--- Task input Enclosed Below ---

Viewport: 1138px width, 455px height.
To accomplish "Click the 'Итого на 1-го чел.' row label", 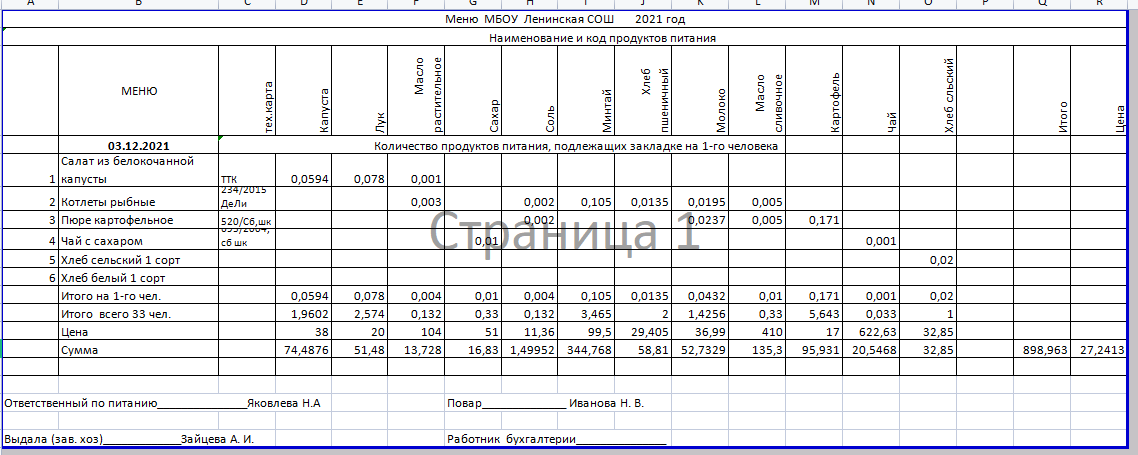I will 111,296.
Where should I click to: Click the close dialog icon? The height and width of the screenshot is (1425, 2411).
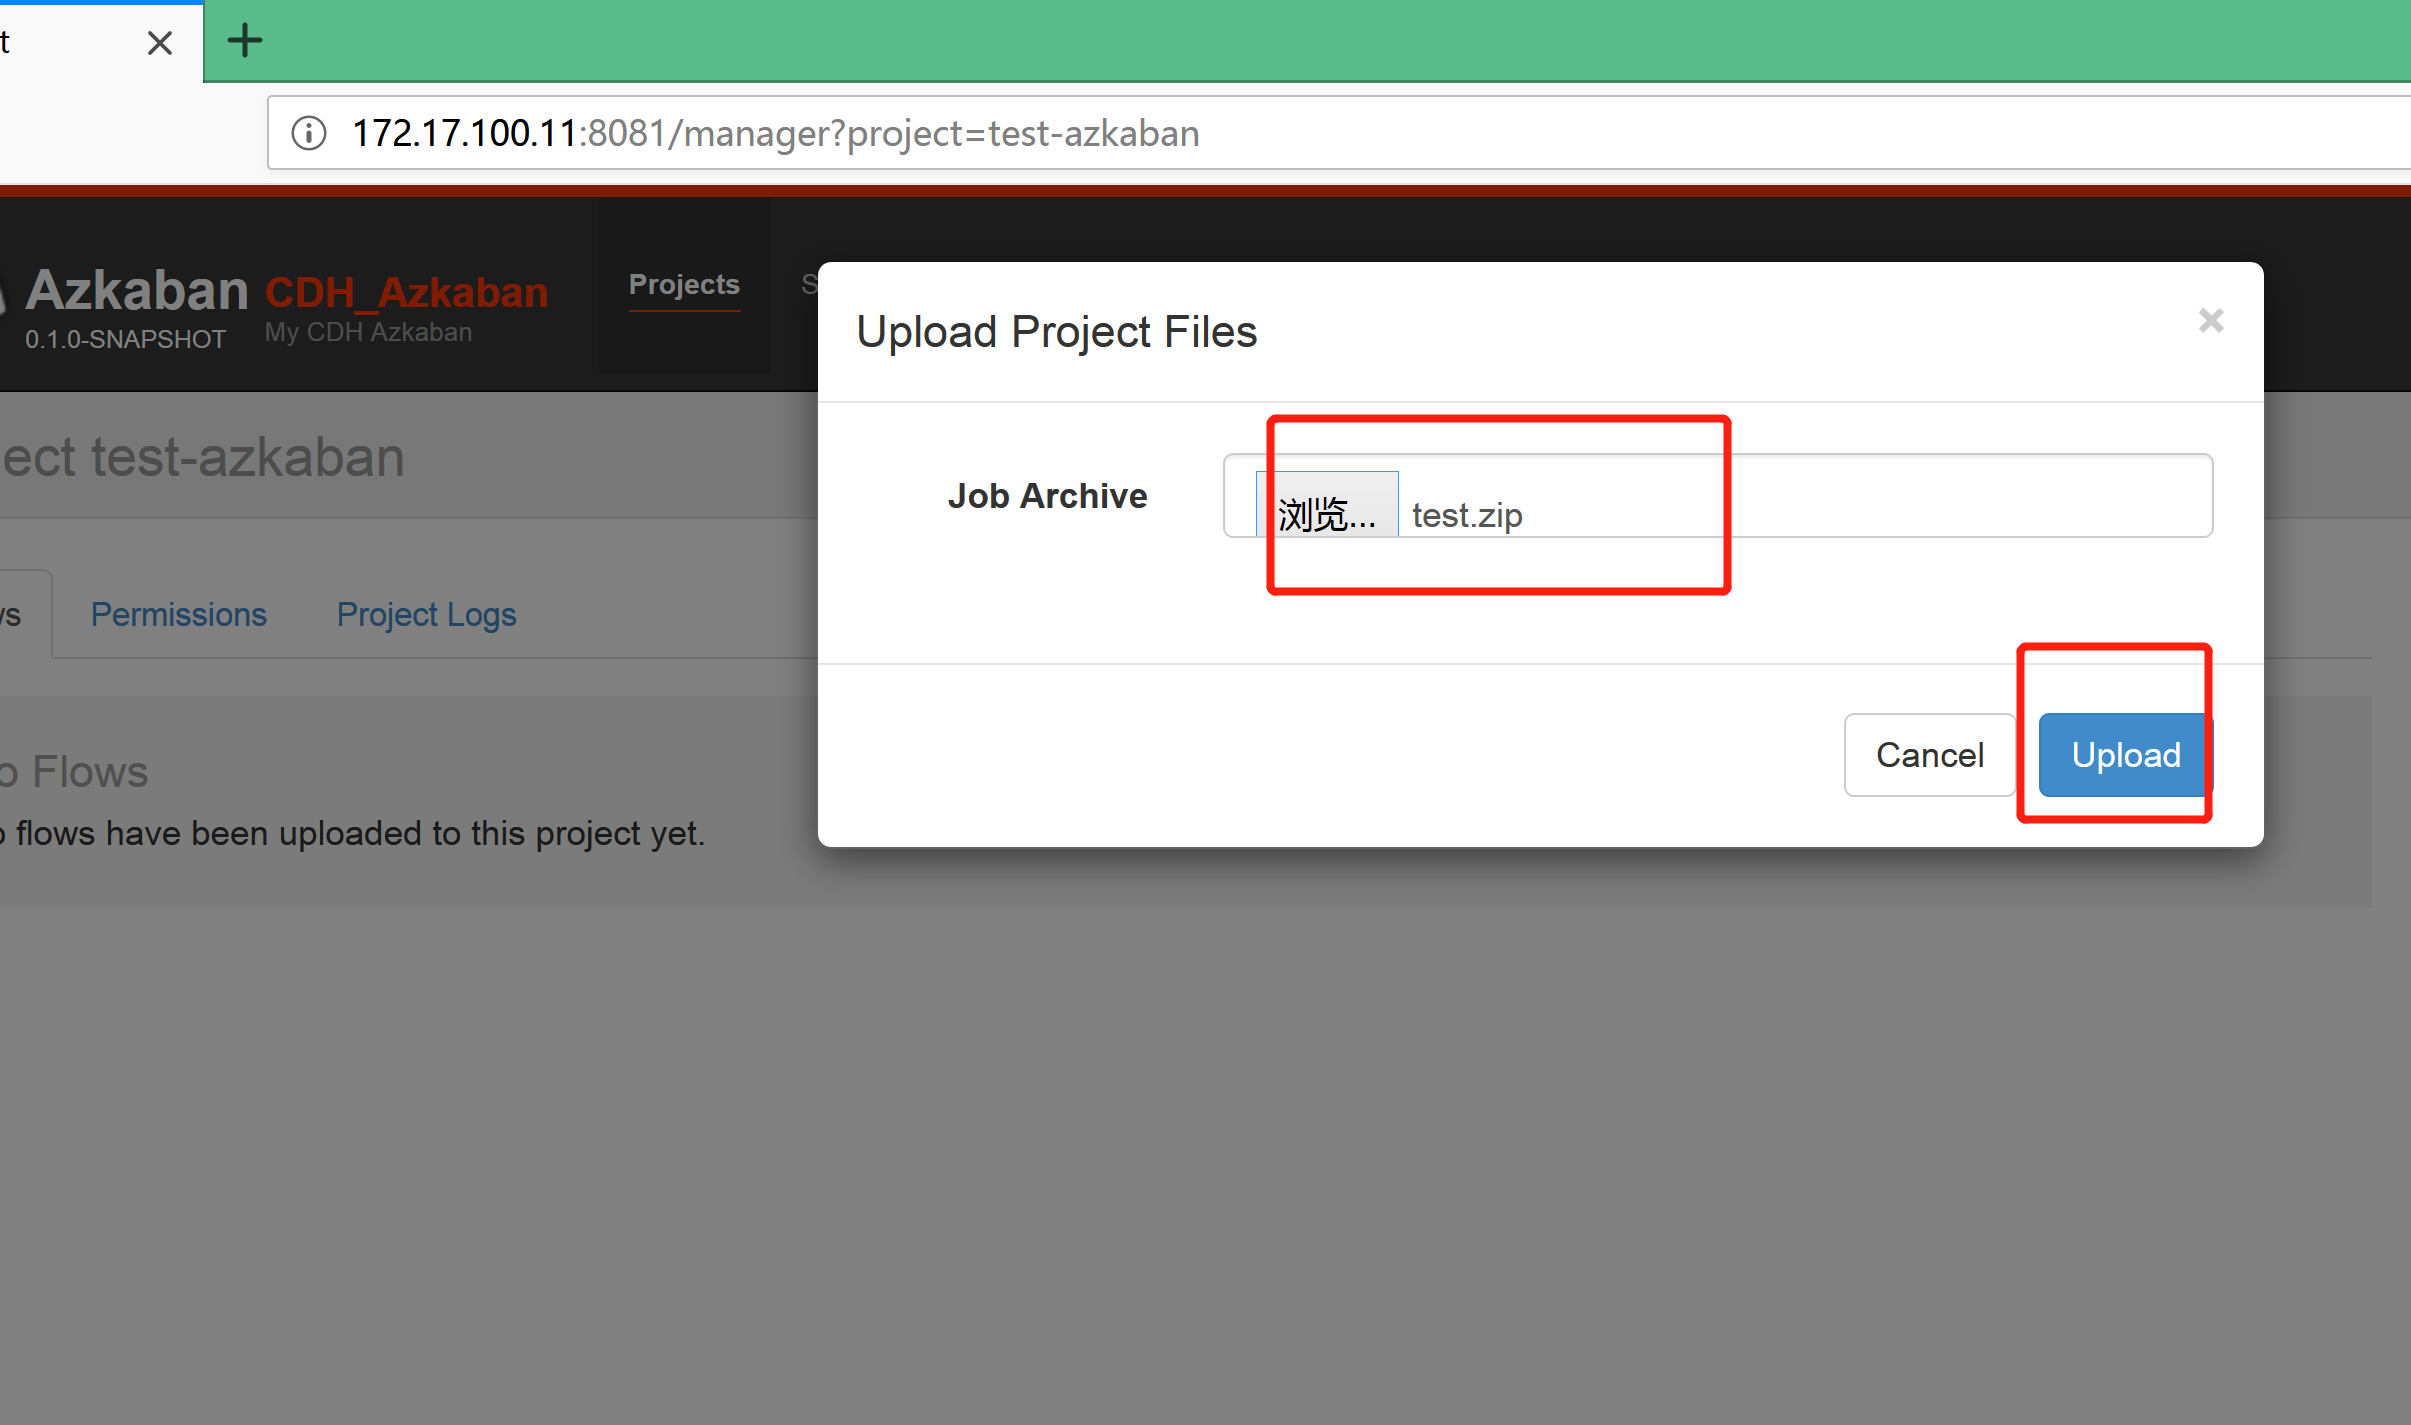pos(2211,319)
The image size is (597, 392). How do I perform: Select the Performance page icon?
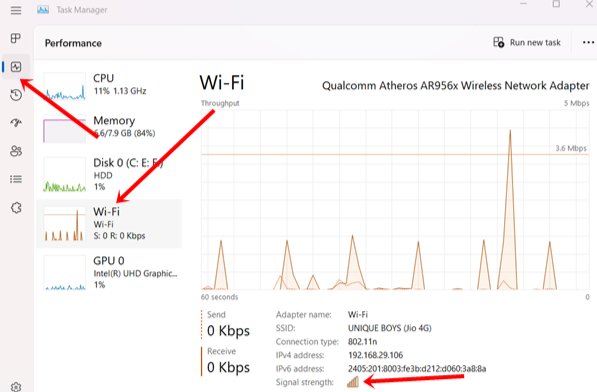(x=16, y=67)

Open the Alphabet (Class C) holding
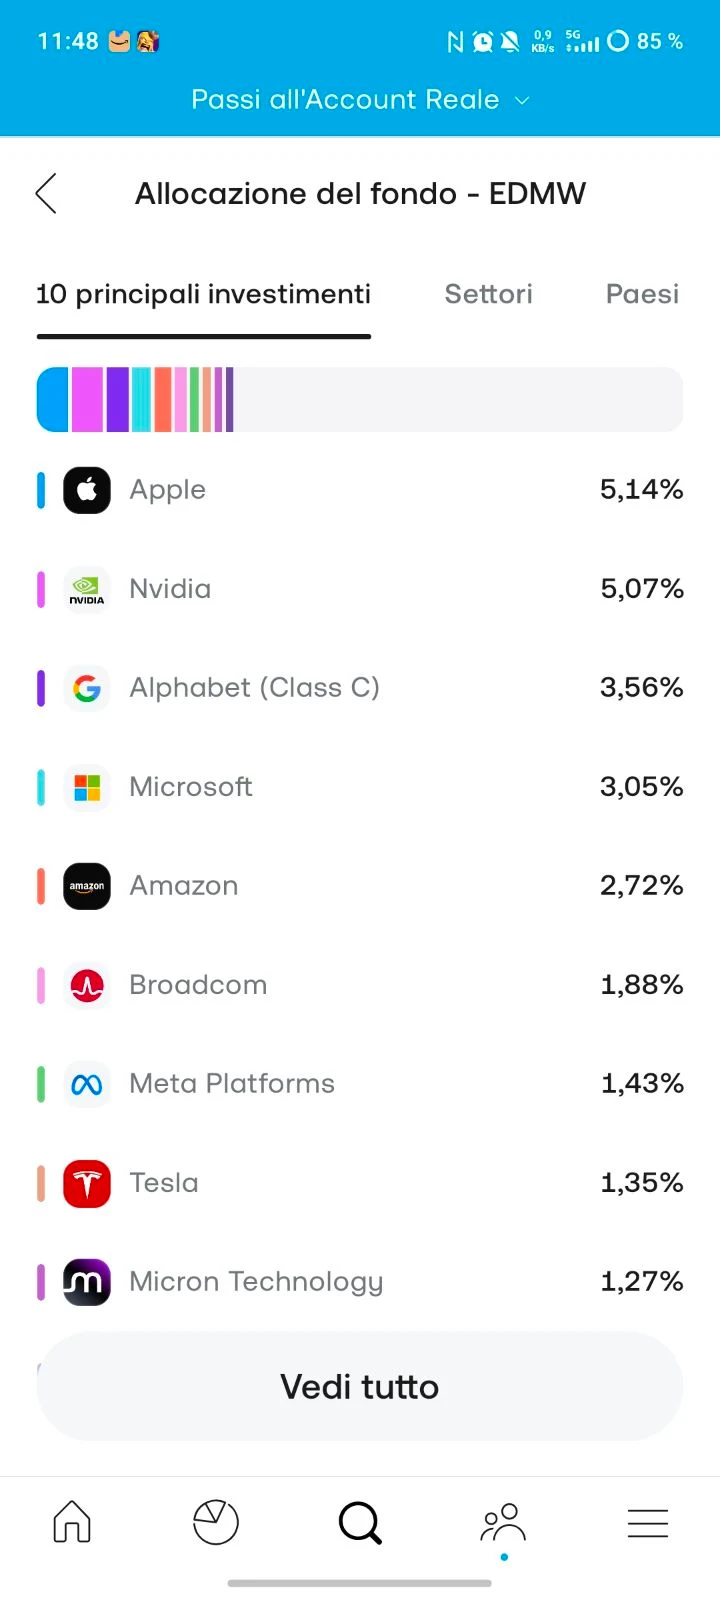tap(360, 688)
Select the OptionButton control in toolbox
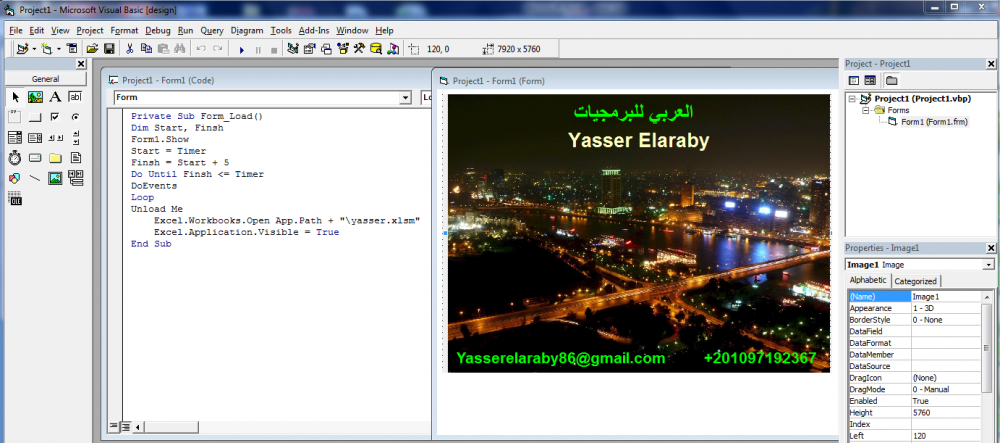 [x=75, y=117]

--- End of Enclosed Task input ---

▶ [What you have to do] Write out exactly, and only, the lines running from the line with "Where should I" to the last line above, both included, with all pictures omitted.

▶ [Written response]
Where should I click to: Click the close dialog icon? The height and width of the screenshot is (1425, 2411).
pos(2211,319)
The image size is (597, 392). How do I perform: Select the Performance page icon?
(x=16, y=67)

Open the Alphabet (Class C) holding
tap(360, 688)
Select the OptionButton control in toolbox
 [x=75, y=117]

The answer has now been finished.